Lesbotaal Lexicon Lesbiaans : lexicon van de lesbotaal

Hanneke Kunst en Xandra Schutte (1991)

Gepubliceerd op 02-05-2019

Eenentwintig, tweeëntwintig

betekenis & definitie

Eenentwintig, tweeëntwintig - Bargoens voor 1) de meestal gemoedelijke aanduiding van een homoseksuele (dus ook lesbische) verhouding. In de opeenvolgende cijfers 2-1-2-2 wordt wellicht de twee-een-heid van twee gelijken uitgebeeld. 2) zelfbevrediging, bijvoorbeeld in 21,22, Kien!

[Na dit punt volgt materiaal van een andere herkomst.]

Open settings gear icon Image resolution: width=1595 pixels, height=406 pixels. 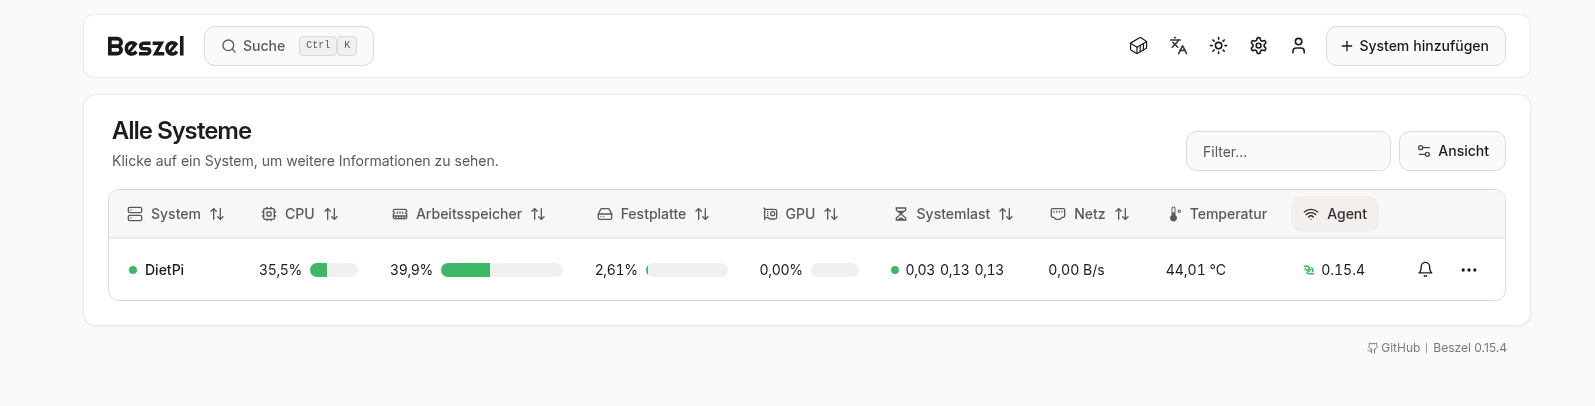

eenzaam, verouderde bedekte aanduiding voor lesbisch. Het geeft het diepe gevoel aan van melancholie en niet te vervullen verlangen, dat veel homoseksuelen kennen wanneer zij hun ‘lot’ als tragisch ervaren. De term werd zeer veel gebruikt sinds Radclyffe Hall haar boek over het ongelukkige lesbische bestaan de titel ‘De bron van eenzaamheid’ (1928) gaf. De volgens haar mening onrechtvaardige behandeling welke één groep van medemensen ten deel viel bracht haar er toe in de vorm van een roman [De bron van eenzaamheid] hun zaak te bepleiten en aan te tonen, dat deze 'eenzamen’ heel vaak zeer bijzondere zedelijke en intellectuele kwaliteiten bezitten. (NRC, 2-7-49). Ook Anna Blaman noemde haar boek waarschijnlijk niet voor niets ‘Eenzaam avontuur’. Zij is een van de eenzamen die wil vergeten dat ze een vrouw is en die als een man over haar eigen sekse denken wil. (Blaman, 1948).